Nineteen out of the 21 suspects detained in Bamenda following the razing of Wum military barracks were reportedly transferred to Yaounde on Friday, April 22, 2016.
According to our sources, the Military Court in Yaounde ordered their colleagues in Bamenda to transfer the detainees who were awaiting trial at the Bamenda Prisons under the cover of darkness on that Friday. Our sources disclosed that the Chief Judge at the Yaounde Military Court, Captain Frederic Poh Mbolule, signed order No. 090/ORD/CI/16 dated April 16, 2016, instructing that the 19 suspects be taken over to Yaounde at midnight to avert any eventuality or resistance from the Wum population resident in Bamenda.
Speaking to The Post, the defence counsel for the detainees, Barrister Willy Buh, argued that his clients were not supposed to be taken to Yaounde under the cover of darkness.
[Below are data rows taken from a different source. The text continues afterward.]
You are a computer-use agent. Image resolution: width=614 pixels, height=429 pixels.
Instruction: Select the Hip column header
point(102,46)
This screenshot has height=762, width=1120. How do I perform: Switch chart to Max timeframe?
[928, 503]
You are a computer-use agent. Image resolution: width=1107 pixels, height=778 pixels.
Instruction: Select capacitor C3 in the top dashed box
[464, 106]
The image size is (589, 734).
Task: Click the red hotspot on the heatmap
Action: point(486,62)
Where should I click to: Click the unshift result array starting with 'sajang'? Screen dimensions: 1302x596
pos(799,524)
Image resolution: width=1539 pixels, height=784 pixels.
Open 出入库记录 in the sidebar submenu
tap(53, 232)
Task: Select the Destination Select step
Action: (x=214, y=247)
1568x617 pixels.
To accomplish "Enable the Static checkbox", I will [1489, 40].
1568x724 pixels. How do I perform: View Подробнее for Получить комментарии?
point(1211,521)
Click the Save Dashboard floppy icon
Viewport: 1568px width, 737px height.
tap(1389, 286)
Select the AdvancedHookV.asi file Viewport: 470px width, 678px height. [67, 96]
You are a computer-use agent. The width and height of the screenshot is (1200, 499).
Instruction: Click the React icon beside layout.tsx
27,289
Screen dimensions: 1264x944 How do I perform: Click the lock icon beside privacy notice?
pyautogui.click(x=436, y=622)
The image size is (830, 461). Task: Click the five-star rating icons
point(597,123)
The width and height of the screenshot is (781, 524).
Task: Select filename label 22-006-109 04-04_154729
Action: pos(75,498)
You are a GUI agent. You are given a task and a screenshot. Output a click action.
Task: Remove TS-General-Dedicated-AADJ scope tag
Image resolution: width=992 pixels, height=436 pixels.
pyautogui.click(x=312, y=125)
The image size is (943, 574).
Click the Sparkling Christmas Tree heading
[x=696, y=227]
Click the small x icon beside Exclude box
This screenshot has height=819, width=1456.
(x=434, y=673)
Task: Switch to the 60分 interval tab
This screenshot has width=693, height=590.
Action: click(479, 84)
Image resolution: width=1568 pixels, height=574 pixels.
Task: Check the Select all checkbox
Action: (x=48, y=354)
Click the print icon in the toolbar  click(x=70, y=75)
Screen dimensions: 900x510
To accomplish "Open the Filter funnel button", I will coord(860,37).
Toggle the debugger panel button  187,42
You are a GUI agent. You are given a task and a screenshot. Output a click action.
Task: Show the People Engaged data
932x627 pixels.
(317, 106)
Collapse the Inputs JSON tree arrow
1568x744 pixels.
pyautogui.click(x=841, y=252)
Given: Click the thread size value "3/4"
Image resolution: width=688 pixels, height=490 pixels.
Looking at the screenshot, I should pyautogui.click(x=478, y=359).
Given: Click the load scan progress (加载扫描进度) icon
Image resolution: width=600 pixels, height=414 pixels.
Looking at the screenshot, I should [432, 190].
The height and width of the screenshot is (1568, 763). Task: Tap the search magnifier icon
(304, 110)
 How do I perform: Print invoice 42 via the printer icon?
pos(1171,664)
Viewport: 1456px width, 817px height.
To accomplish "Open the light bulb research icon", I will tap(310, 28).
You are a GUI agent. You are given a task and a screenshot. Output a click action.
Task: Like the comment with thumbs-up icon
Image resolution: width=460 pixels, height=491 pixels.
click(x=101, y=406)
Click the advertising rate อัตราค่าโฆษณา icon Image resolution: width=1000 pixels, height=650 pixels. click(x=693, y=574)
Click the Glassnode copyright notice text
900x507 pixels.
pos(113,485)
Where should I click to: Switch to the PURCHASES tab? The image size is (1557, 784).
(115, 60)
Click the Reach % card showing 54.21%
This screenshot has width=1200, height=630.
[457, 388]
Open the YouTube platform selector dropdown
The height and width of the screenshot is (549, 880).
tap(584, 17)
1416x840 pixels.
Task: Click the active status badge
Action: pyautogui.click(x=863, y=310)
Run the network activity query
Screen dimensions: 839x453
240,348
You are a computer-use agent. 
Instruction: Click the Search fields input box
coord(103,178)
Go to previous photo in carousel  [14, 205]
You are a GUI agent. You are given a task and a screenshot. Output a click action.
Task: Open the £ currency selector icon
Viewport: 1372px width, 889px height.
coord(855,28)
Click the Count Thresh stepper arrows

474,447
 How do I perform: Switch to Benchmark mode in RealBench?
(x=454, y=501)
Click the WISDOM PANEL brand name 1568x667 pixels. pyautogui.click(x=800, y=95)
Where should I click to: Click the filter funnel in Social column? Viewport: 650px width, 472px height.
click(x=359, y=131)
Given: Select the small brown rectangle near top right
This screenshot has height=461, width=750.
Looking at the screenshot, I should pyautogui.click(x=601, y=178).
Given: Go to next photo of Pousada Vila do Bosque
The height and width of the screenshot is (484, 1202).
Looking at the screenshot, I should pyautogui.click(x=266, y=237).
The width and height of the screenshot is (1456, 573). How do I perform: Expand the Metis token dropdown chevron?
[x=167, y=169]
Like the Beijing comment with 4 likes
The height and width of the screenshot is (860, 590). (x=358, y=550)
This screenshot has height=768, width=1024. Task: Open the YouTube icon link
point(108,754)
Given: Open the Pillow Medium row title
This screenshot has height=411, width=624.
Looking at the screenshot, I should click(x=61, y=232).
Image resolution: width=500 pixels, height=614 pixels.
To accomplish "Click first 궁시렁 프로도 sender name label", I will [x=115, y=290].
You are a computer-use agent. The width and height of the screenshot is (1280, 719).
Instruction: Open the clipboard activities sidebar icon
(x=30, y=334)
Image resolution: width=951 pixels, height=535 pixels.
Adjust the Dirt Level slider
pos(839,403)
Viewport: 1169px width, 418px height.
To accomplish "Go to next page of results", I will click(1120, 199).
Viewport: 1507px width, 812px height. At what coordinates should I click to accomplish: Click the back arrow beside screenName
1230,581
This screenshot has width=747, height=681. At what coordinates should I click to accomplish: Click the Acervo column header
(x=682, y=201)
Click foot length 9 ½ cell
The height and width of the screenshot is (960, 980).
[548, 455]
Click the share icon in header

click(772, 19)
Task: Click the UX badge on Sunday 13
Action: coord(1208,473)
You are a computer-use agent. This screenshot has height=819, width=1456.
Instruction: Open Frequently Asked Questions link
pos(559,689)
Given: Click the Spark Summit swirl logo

Barrister Buh said this smacks of nothing short of torture to death, because, the crime they are suspected to have committed took place in Wum town of Menchum Division in the Northwest and not in Yaounde.
“If the intention is not to continue inflicting torture on my clients in faraway Yaounde, tell me the motive of whisking them off at midnight. When they were transferred from Wum to Bamenda, we protested to no avail, and now they have been taken far away from relatives who were trekking to Up-Station in Bamenda everyday and giving them food, not to talk of their health conditions.
As counsel for the detainees, I was supposed to have been informed that they were transferring my clients to Yaounde – but nobody informed me. By the way, there is a competent Military Tribunal in Bamenda that could handle and determine this matter.
Our fear is that most of the detainees will be tortured to death, because latest information reaching us is that the torture started from Up-Station right to Yaounde that Friday night,” Barrister Buh lamented.
Some of those ferried to Yaounde are: Athanase Ateba Mvodo and Pierre Gaetan Akame Nkoo, both soldiers working in Wum; Ouala Dze Queenta, businesswoman in Wum; Livingstone Fung Achou, owner of Menchum Club Bar where a soldier stabbed a young man following a fight over a girl, Joseph Afuh, Mamouda Sule, Azang Hamlep Azang, Kingsley Njuh Kelley, Abang Modest Amih, Nasser Fontoh, Ngong Solos Wallang, Franck Tsu Itie, Gerald Kum Chou, Nestor Kangsen Mbah, Marcel Fung Mih, Ewi Alain Meeh, Bruno Lumba Nkemta, Canisius Ngong Yoh and Emmanuel Achou Kum.
It would be recalled that on Saturday, January 23, 2016, an angry crowd stormed the Wum military barracks and burnt it down. Their anger was provoked by the stabbing to death of a commercial motorcycle rider, 23-year-old Leonard Mih Ngong, by a soldier during a fight over a girl.
Wum then fell under an undeclared state of emergency and many people were arrested by security forces and later ferried to detention in Bamenda.